Cleaning up “Multiple Returns” in Scala

Here’s a little titbit from GridGain’s Scalar DSL code:

Not frequently – but often enough – we have the following code in Scala:

def func() {
    if (this) {
        doThat()
        
        return
    }
    ...
    if (that) {
        doThis()
        
        return
    }
    ...
}

You get the picture… It’s not kosher to put the code like that into Scala compiler 🙂 Now, in some cases the algo can be rework to remove multiple returns, but in other cases this simply isn’t possible without unnecessary complicating the code. In other words, trade offs are not worth it.

So, for case where algo can’t be changed we’ve come up with a simple “cleaning” solution in a way of a “pimp” for Unit type using Scala’s scala.util.control.Break support:

implicit def f(v: Unit) = new { def ^^ = break }

Once you have that “pimp” in the scope you can rewrite previous example like this:

def func() = breakable {
    if (this) doThat() ^^
    ...
    if (that) doThis() ^^        
    ...
}

Few comments:

  • Operator ^^ has a nice visual connotation of exiting the function and code gets shorter which never hurts.
  • ^^ is also unique enough so that unlikely naming conflicts won’t confuse the compiler.
  • It enables user-defined scopes while simple return always defaults to the scope of the entire method.

This is, of course, more of a “’cause I can” type of the solution but nonetheless represents great flexibility of the Scala language.

Enojy!

4 responses

  1. Nikita, so I’m familiar with implicits in scala, but in this case, is the implicit conversion triggered based on the Unit return type of doThis(), doThat()?

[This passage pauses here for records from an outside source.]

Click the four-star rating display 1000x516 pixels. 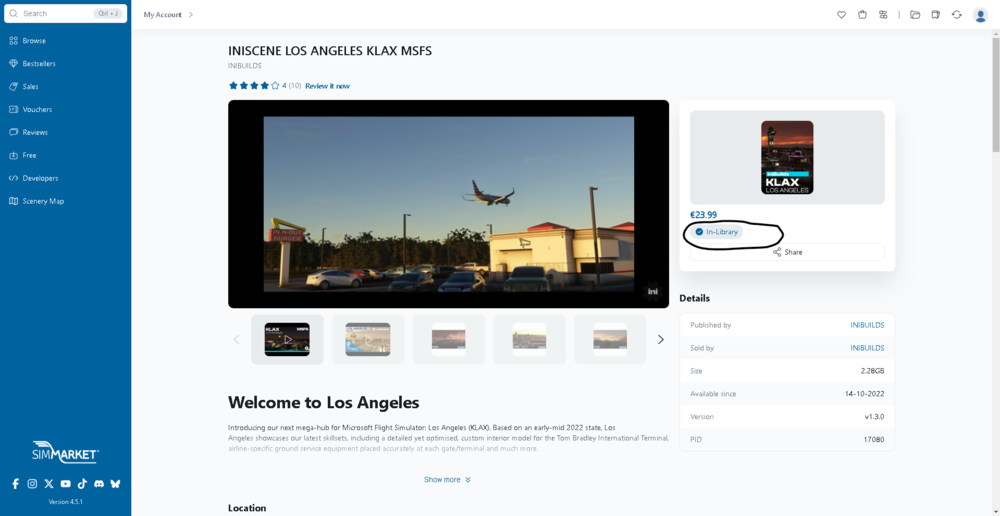254,86
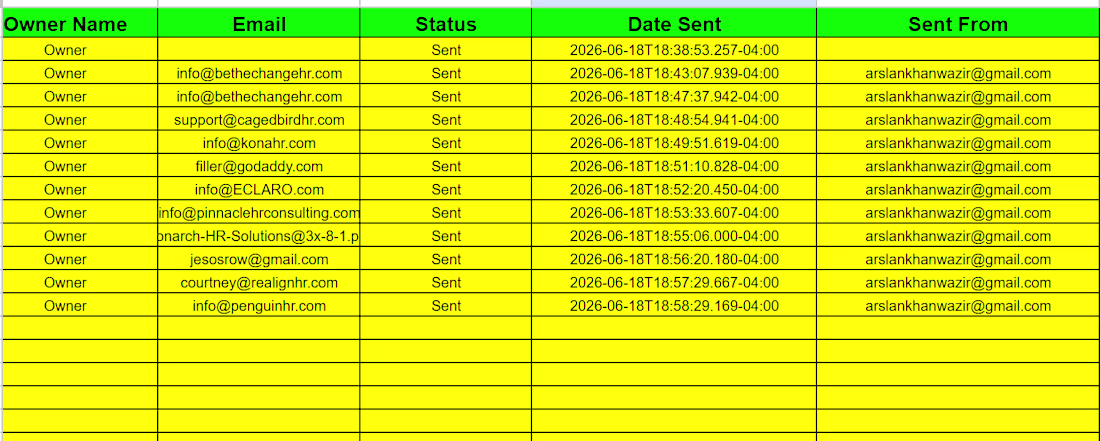
Task: Select the empty Sent From cell in first row
Action: (x=958, y=50)
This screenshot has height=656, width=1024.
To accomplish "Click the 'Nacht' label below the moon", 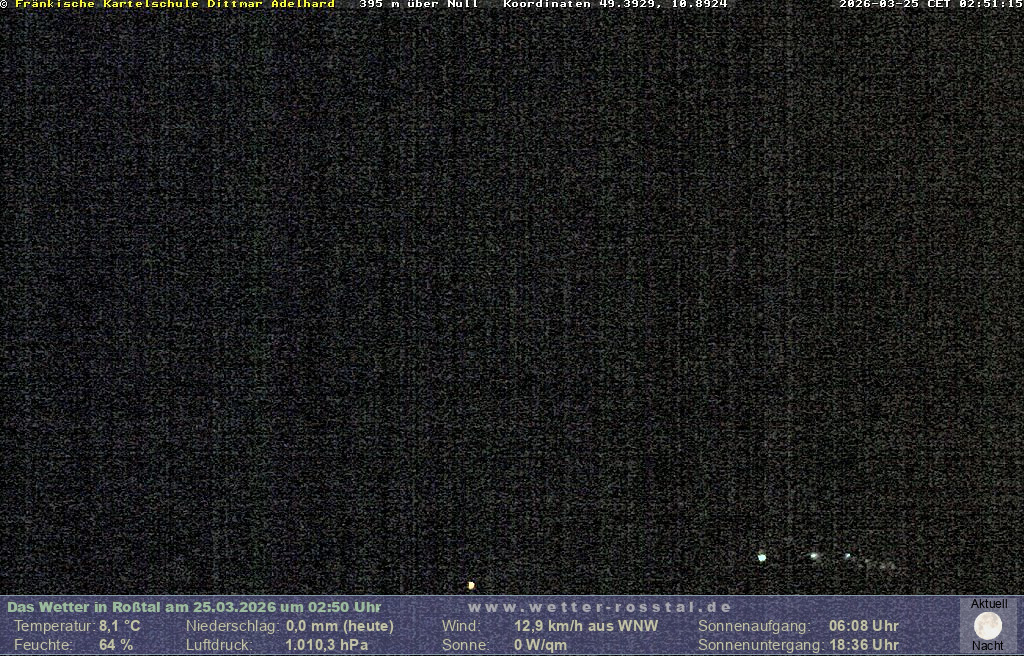I will [x=988, y=646].
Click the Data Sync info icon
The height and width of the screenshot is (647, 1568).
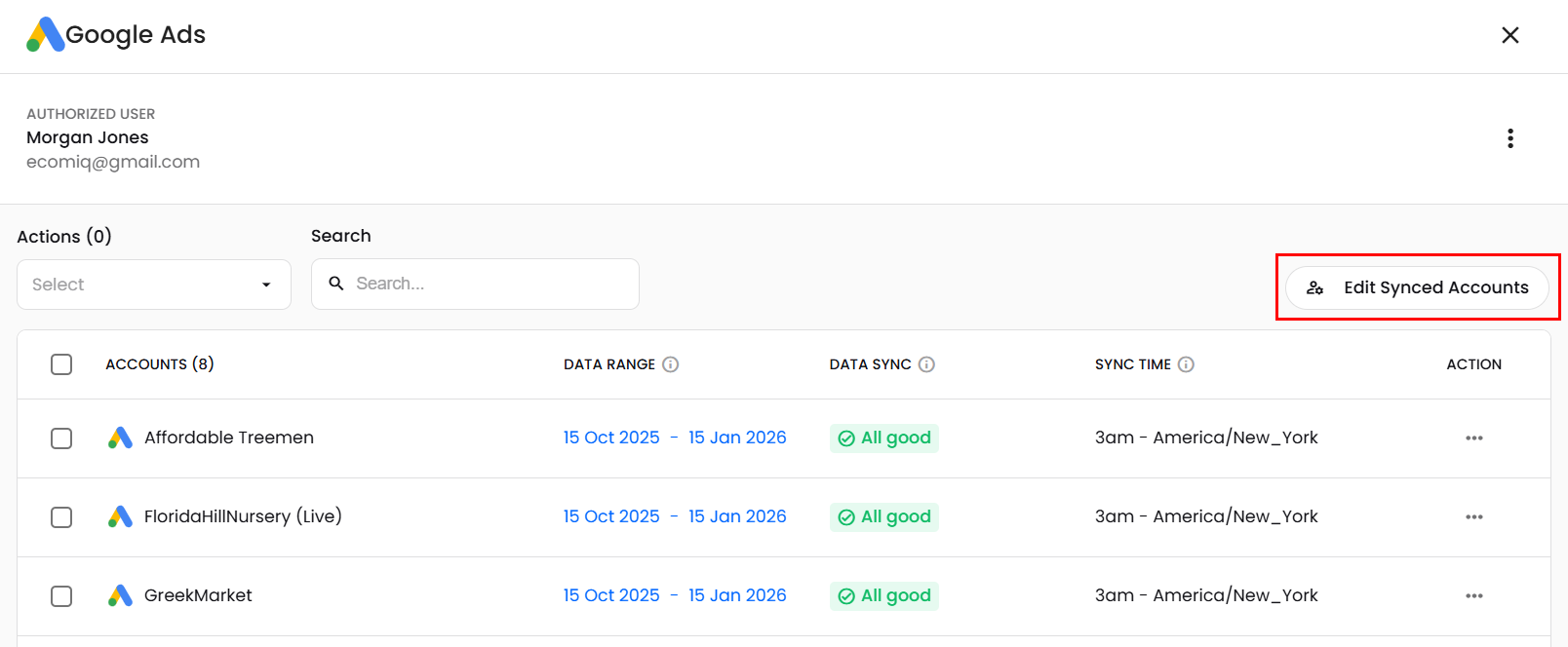click(x=926, y=364)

You couldn’t for example just say this:

    if (this) ^^

    Am I wrong? Sorry, don’t have my env set up now to try it out.

    Another comment, which is more of an opinion, is that I’m not sure how I feel about the ability to utilize operators as methods, though creating DSLs. It’s definitely flexible, which I like, but it seems that if abused, which seems to be the case in many DSLs, it’s more detrimental than beneficial, at least from readability standpoint. Just look at Lift. I think it’s a great framework, but the abuse of operator DSL is very evident. Looking at something even as simple as url mappings, makes your eyes pop out. It’s made simpler with a great IDE of course, as all is strongly typed and type inference is great, but what about us that occasionally still use emacs 🙂

  2. Ilya,
    It was more of a tongue in cheek post 🙂 I’m not saying we should all jump into ‘^^’ but rather show how Scala is flexible when you need it – shown on a bit silly example.

    Best,
    Nikita.

  3. Since the outer method is already returning unit, and the method calls are returning unit, couldn’t you just as easily change that to:

    def func(){
    if (this) return doThat()
    if (that) return doThis()
    }

    and avoid the implicit, and use of breakable?

    Or am I missing some other point you are trying to make?